The first came in the first quarter, after James stole a lazy pass and fed Wade, who took two dribbles and flipped it back over his head, for James to flush with the right hand. Several seconds later, the Staples Center crowd, which has seen plenty of highlights over time, was still buzzing.
The second, in the second quarter, may have been the superstars' finest collaboration ever.
Let them tell you about it.
James: "Anytime D-Wade gets on the break, I just try to chase him down. I'm not sure if he's going to go in for it, or if he's going to throw the lob to me. I had no idea what he was going to do. He was looking at me."
Wade: "I had no clue what I was going to do neither. When you've got a guy who can jump the way he jumps, and his ability to catch almost anything, it makes it easy for you to just say, alright, I just try to get it to him. I tried to throw it off the left side, because I knew he was running down that sideline."
Wade stumbled toward the baseline before he released.
"He went off the glass, and the only way I could catch it was with my left, so I had to improvise," James said.
Lifting off his left foot.
Slamming with his left hand.
What's left for them to do?
"He made an unbelievable catch," said Wade, who punctuated the play by screaming at his friend Kevin Hart, sitting in the front row. "And a nice dunk."
Those two plays alone made the day, and almost made up for the absence of Kobe Bryant on court for the other side. Bryant's presence was felt, of course, as he held a pregame press conference to discuss his latest injury (a fractured knee), and shared a moment with James after the game.
"Just two guys, man, that got much respect for one another," James said of their brief conversation, which included a pat on Bryant's back.
They are on different points of the athletic arc now, six years apart, with James in the sweet spot, and Bryant trying to squeeze a little more out.
Does James, five days from turning 29, ever worry about his own basketball mortality?
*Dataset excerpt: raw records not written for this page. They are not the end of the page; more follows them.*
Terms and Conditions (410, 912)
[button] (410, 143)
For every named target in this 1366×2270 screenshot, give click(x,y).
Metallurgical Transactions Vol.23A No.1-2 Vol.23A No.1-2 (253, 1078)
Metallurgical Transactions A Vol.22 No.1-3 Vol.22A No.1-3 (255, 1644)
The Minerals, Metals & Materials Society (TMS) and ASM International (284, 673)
"Me?" James said. "Nah, nah, nah. For me, I just try to live now, live in the moment. The man above knows how much time He's going to give me in this game. Once He decides I don’t have any more time to give, then I’ll call it quits."
Later, he added: "We all know Father Time is undefeated, but you just try to slow it down, I guess."
Father Time is no slouch.
But, at the moment, not nearly as terrifying as LeBron James in transition.